*Directions for this task*.
The lines from the one containing "Click the highlighted Kyber price 0,91104" to the end of the entries, both included, are what you need to transcribe exactly, without pictures and without anything else.

*Extracted entries*.
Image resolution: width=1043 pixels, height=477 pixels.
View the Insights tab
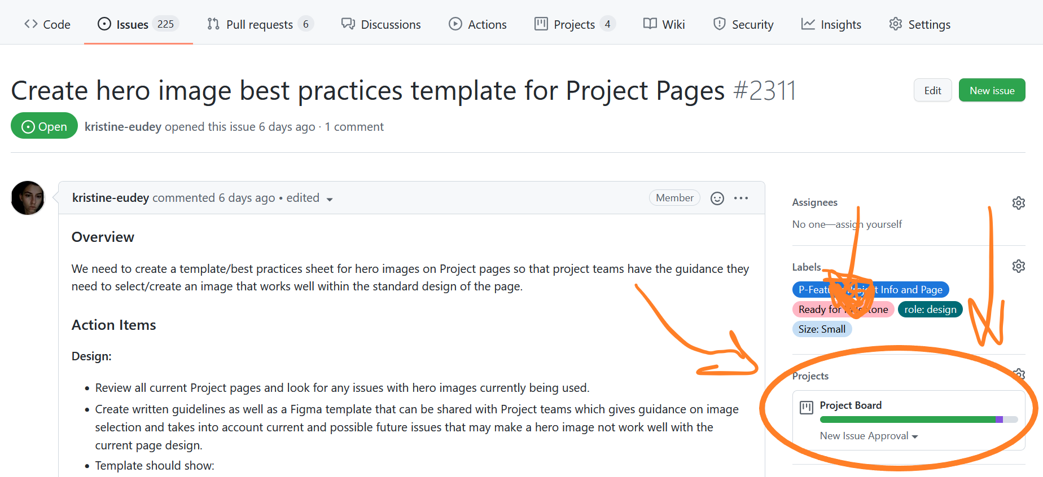831,24
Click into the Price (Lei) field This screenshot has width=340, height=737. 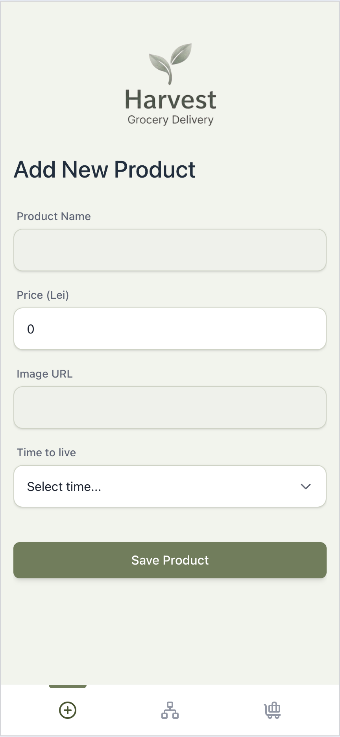(170, 329)
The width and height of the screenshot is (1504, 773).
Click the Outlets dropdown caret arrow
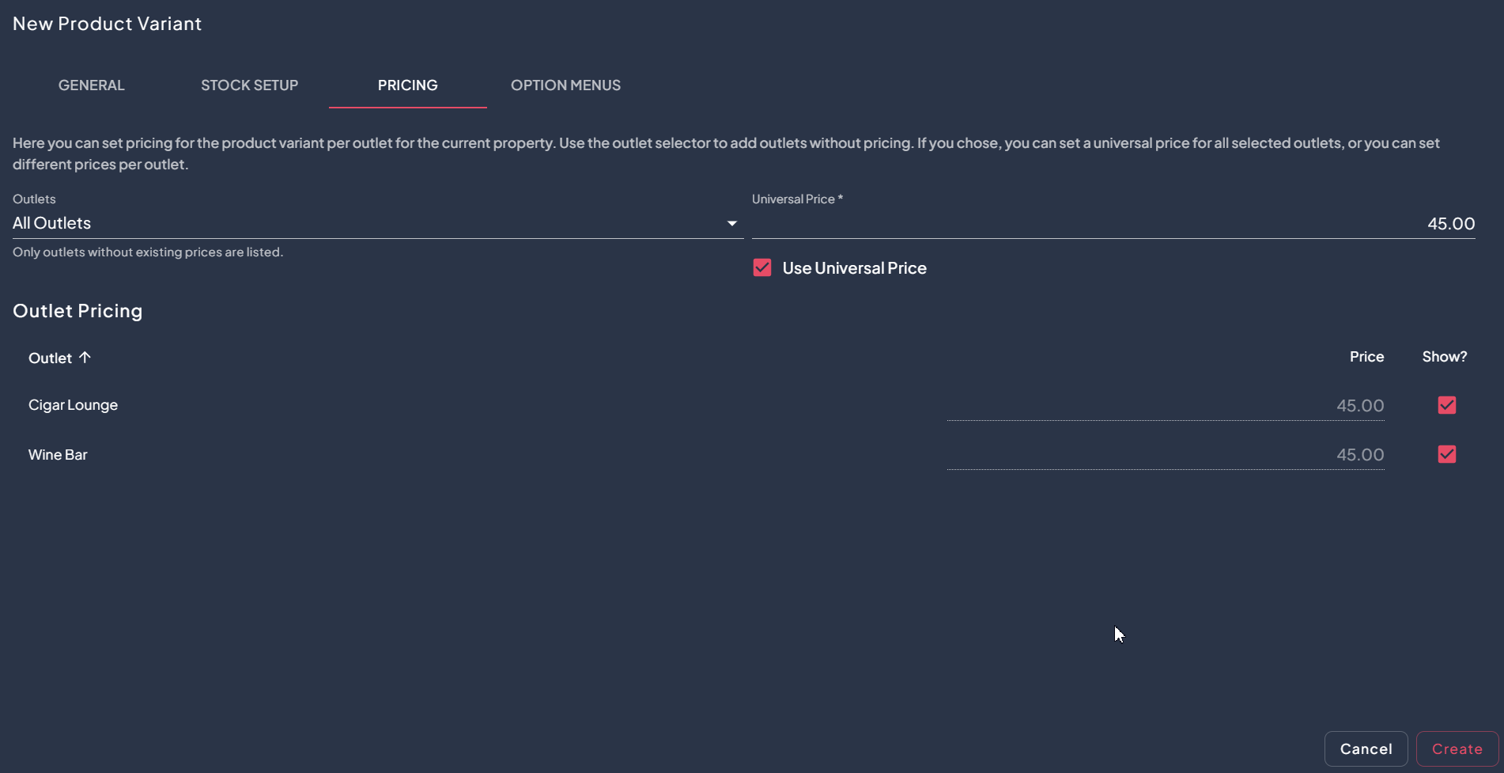pos(731,224)
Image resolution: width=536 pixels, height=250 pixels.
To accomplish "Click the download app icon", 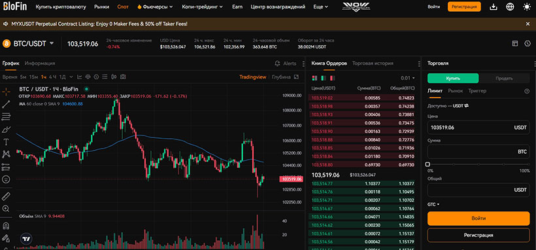I will [x=494, y=7].
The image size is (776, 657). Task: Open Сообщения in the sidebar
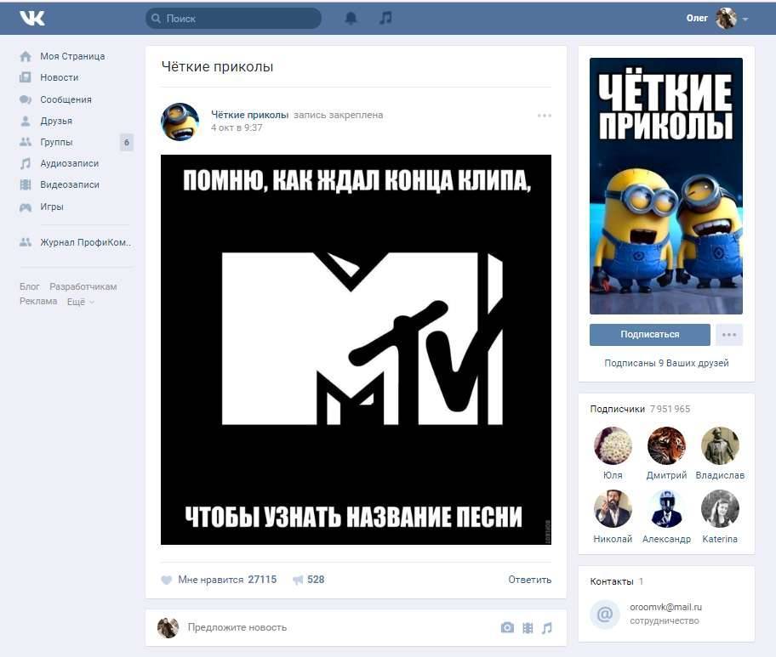click(66, 99)
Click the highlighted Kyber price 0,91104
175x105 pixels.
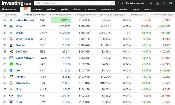click(66, 20)
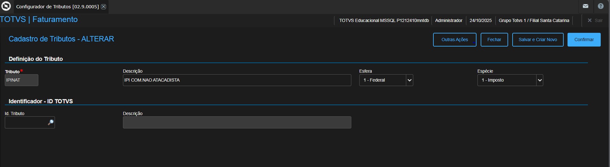Screen dimensions: 610x167
Task: Click Grupo Totvs 1 / Filial Santa Catarina
Action: coord(534,20)
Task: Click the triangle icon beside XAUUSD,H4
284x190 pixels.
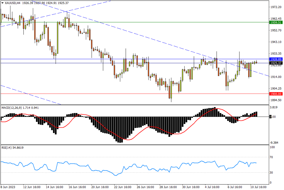Action: pos(3,3)
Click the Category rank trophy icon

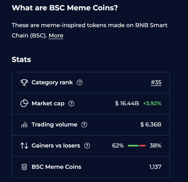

*Completed task*.
Click the highlighted Kyber price 0,91104
175x105 pixels.
click(66, 20)
Screen dimensions: 610x167
Task: Click Grupo Totvs 1 / Filial Santa Catarina
Action: coord(534,20)
Task: Click the triangle icon beside XAUUSD,H4
284x190 pixels.
Action: pos(3,3)
Click the Category rank trophy icon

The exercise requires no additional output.